The mood in the hall was instantly less tense, oppressive.

“I was reminded on the way to this meeting,” she continued, desperately trying not to laugh at her own jokes, “that Mr Norman Wisdom, during his time in the Signal Corps, once appeared on this stage. I believe it was in 1943 and Rex Harrison was also on the bill. It was after the show that Rex went backstage and tried to persuade Mr Wisdom to turn professional. So, what with one thing and another, Mr Powell and I are treading in illustrious footsteps!”

Enoch Powell and his on stage supporter, former Treasury Minister Nigel Birch scoffed loudly and tossed their heads back with an ill-considered contempt that ran exactly counter to the mood pervading the thoughts of nine out of ten people in the hall.
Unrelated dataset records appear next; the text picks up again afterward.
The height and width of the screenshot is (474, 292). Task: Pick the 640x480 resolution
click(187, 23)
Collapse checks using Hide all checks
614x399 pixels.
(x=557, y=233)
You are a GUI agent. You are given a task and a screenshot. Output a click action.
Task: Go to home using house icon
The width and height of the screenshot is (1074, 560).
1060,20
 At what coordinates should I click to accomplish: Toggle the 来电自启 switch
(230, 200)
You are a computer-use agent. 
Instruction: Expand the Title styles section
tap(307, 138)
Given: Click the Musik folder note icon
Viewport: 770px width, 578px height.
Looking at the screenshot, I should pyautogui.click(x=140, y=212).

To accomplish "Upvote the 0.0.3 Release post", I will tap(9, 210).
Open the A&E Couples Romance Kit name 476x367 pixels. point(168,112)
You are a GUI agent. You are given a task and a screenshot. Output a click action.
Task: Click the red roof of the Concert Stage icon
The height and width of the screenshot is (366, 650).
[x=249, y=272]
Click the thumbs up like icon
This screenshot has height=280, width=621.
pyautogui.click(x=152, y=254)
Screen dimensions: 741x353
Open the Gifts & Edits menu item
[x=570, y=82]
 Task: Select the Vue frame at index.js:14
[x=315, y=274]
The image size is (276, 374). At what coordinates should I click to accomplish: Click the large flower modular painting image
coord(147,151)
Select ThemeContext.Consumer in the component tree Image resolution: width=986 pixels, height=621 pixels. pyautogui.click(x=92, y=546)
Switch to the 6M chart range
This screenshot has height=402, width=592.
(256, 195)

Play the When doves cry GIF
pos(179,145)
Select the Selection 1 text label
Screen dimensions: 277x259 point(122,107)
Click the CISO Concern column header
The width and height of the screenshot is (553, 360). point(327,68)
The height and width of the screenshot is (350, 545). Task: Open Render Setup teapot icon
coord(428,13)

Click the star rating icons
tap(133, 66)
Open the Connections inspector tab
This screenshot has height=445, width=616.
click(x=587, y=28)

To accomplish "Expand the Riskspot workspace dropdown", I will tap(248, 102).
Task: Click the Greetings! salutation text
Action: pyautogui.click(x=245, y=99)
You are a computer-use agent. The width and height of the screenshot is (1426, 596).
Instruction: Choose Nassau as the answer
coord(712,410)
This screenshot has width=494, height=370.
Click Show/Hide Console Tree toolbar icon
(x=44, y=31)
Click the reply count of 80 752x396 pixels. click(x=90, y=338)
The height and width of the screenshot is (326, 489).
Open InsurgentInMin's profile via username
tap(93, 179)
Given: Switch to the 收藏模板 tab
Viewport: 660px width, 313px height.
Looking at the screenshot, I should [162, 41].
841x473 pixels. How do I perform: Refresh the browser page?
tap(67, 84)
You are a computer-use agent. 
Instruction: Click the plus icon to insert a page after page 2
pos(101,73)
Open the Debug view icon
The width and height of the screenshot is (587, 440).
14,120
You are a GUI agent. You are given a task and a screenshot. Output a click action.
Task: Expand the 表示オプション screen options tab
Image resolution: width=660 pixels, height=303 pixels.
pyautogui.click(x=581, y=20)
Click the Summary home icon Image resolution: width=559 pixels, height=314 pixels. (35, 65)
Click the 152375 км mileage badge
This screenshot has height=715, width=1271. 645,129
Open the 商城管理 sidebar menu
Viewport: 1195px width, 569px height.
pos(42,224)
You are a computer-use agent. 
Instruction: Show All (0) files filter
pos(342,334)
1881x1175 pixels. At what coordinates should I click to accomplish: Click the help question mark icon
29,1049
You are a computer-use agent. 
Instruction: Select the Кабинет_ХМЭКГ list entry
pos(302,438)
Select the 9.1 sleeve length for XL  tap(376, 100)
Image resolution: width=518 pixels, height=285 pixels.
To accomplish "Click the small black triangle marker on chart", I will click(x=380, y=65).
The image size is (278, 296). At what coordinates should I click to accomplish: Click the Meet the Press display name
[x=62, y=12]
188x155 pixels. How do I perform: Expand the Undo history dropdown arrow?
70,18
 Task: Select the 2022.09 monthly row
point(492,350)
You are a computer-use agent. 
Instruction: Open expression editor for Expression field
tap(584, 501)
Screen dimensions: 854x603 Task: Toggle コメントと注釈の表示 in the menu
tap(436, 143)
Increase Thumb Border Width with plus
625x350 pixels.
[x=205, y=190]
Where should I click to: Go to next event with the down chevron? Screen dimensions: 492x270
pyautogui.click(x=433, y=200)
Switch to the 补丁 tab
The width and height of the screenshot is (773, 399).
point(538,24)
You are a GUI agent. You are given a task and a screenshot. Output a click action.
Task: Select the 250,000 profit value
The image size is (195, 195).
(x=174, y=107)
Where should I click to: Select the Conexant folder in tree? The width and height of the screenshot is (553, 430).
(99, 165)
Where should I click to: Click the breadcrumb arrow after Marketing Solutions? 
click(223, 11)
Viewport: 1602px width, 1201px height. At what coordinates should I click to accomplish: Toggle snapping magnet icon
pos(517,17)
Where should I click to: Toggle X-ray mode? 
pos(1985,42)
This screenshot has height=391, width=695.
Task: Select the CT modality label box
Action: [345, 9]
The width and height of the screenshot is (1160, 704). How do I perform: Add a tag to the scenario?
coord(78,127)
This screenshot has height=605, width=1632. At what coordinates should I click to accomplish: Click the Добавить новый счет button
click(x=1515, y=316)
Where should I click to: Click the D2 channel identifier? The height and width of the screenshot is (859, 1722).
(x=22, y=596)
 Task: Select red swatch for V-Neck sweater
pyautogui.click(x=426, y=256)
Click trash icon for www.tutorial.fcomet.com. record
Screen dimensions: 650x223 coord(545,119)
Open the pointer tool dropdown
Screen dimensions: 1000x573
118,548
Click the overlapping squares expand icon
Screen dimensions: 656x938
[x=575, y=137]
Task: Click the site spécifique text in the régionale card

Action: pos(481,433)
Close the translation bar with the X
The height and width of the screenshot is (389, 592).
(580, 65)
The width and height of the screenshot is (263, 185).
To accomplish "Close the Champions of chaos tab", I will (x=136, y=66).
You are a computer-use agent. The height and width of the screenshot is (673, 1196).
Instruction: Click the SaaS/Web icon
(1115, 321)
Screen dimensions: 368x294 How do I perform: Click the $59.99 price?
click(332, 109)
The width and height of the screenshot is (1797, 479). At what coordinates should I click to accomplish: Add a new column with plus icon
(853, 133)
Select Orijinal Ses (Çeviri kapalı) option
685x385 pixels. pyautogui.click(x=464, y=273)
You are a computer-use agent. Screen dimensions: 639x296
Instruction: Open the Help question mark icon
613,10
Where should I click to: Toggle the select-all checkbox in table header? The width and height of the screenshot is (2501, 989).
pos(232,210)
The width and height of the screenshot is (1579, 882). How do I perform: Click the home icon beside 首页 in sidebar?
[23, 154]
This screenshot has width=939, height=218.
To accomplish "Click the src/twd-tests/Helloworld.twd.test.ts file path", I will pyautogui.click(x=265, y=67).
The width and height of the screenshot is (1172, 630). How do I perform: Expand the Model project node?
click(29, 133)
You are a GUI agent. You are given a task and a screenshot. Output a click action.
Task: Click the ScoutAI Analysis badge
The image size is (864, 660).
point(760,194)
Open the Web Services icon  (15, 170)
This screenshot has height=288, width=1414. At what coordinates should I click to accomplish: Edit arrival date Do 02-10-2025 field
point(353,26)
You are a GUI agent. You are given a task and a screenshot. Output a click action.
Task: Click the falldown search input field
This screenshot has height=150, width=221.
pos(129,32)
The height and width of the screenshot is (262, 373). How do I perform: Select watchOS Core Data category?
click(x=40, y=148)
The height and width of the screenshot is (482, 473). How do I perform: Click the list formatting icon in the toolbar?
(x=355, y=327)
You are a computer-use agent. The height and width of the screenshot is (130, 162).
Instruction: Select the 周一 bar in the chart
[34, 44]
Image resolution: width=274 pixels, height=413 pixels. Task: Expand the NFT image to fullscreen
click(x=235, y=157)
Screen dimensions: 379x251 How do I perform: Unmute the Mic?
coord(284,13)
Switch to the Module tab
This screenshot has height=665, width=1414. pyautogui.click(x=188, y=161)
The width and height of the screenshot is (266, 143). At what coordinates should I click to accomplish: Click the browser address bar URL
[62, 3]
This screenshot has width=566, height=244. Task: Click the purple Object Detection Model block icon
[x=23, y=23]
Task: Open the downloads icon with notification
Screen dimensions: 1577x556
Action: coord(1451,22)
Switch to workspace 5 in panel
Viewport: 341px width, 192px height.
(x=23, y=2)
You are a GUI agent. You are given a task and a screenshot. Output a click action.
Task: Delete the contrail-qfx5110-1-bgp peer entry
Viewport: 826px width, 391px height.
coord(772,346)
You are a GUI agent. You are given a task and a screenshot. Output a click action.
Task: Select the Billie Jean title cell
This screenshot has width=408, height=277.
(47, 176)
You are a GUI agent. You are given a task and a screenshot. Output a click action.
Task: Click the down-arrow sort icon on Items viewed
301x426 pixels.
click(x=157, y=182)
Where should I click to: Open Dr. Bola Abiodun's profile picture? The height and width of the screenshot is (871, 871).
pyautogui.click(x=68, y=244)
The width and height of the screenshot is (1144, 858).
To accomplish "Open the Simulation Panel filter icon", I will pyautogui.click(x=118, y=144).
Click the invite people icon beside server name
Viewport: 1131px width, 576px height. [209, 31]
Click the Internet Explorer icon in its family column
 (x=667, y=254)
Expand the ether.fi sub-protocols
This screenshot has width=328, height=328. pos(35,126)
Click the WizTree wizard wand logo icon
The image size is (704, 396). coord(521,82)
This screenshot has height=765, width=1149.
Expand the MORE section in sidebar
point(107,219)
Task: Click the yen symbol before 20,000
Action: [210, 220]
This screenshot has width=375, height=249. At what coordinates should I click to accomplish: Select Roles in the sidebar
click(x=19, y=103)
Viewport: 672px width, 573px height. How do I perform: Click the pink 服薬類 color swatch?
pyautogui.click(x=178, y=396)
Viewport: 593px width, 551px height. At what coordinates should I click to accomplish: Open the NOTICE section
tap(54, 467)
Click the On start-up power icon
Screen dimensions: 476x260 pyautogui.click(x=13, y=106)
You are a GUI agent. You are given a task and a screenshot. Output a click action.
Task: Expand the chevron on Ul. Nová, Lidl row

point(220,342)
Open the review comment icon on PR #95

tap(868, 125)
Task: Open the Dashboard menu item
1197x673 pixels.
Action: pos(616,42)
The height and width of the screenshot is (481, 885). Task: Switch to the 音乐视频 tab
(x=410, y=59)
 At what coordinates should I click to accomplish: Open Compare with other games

“This Lady,” the Angry Widow declaimed, “has no pretensions of dictatorship and none of my colleagues is Josef Goebbels’s analogue. I am disappointed that a man of honour would even consider voicing such a slur in such a public and reckless manner.”

Enoch Powell and his second made as if to rise to their feet.

“No!” Margaret Thatcher cried angrily. “We’ve had to listen to your bile and your recriminations, now you can jolly well hear me out!” She focused on the Hall. “People keep telling me about the good old days. I understand as much as anybody why people naturally yearn for a return to ‘normality’. Before the war I was blissfully happy in my marriage and my chosen career, my children had a loving and devoted father, our little family had so much to look forward to. All that was stolen from me. But, we cannot turn back the clock. I am sorry but we are never going back to the way we once were. The challenge before us is to survive and to build a better World for our children and our grandchildren. If it transpires that we are the lost generation whose dreams and hopes had to be sacrificed for the future of our children, is that not a just and proper price to pay for their futures?”